• EXERCISE DIRECTIONS: Only the lines from the line containing "Open the 電子申請データ一覧 ribbon tab" to the end of the entries, both included, belong in your answer, and each must match exactly.

• RAW DATA:
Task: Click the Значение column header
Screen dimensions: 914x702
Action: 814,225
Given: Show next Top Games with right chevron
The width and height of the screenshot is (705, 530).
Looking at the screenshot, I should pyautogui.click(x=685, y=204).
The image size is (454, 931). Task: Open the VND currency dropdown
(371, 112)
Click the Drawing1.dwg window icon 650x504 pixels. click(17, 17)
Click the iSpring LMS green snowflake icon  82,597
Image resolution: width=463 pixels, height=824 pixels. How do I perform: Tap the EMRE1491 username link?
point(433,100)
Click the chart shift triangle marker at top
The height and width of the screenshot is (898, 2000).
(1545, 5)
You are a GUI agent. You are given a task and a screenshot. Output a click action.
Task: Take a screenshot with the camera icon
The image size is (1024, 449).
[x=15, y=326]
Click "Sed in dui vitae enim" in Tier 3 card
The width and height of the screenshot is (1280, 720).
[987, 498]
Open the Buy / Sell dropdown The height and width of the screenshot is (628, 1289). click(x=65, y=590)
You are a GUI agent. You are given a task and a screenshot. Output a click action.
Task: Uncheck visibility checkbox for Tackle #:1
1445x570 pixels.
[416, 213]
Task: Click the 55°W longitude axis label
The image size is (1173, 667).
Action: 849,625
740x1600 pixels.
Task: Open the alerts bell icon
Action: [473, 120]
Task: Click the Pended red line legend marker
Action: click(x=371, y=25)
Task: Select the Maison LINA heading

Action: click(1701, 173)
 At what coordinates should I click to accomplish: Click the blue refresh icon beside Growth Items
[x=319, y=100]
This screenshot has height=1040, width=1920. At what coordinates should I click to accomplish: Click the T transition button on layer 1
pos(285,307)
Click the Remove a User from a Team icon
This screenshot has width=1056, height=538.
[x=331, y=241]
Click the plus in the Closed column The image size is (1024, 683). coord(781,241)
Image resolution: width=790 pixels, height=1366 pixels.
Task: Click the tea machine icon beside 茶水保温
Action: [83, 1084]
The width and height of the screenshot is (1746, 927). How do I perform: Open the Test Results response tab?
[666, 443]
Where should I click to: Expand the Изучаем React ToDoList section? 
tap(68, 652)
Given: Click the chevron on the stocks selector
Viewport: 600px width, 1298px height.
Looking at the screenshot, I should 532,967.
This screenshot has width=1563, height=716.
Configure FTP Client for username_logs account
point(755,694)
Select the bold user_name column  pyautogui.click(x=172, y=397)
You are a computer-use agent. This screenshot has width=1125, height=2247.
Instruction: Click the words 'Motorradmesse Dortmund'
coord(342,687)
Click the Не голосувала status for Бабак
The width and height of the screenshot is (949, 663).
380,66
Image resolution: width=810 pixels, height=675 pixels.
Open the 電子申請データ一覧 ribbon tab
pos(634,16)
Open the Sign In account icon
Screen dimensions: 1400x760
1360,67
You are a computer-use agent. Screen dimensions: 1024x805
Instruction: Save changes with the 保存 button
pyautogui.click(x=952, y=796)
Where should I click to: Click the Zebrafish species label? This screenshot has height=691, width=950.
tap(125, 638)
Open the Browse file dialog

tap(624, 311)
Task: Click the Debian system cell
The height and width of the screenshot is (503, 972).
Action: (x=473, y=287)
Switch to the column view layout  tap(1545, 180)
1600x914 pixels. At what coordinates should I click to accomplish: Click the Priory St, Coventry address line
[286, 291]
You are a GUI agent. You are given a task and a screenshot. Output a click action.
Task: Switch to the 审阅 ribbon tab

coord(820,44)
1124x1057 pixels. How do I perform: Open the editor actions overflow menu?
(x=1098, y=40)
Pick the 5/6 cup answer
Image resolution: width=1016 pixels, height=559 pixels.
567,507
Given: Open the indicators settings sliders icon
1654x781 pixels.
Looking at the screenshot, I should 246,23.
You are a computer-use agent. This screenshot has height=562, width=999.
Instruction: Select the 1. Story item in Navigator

• TASK ANSWER:
Open the 電子申請データ一覧 ribbon tab
pos(634,16)
Open the Sign In account icon
Screen dimensions: 1400x760
1360,67
You are a computer-use agent. Screen dimensions: 1024x805
Instruction: Save changes with the 保存 button
pyautogui.click(x=952, y=796)
Where should I click to: Click the Zebrafish species label? This screenshot has height=691, width=950.
tap(125, 638)
Open the Browse file dialog

tap(624, 311)
Task: Click the Debian system cell
The height and width of the screenshot is (503, 972).
Action: (x=473, y=287)
Switch to the column view layout  tap(1545, 180)
1600x914 pixels. At what coordinates should I click to accomplish: Click the Priory St, Coventry address line
[286, 291]
You are a GUI agent. You are given a task and a screenshot. Output a click action.
Task: Switch to the 审阅 ribbon tab

coord(820,44)
1124x1057 pixels. How do I perform: Open the editor actions overflow menu?
(x=1098, y=40)
Pick the 5/6 cup answer
Image resolution: width=1016 pixels, height=559 pixels.
567,507
Given: Open the indicators settings sliders icon
1654x781 pixels.
Looking at the screenshot, I should 246,23.
You are a computer-use agent. This screenshot has height=562, width=999.
Instruction: Select the 1. Story item in Navigator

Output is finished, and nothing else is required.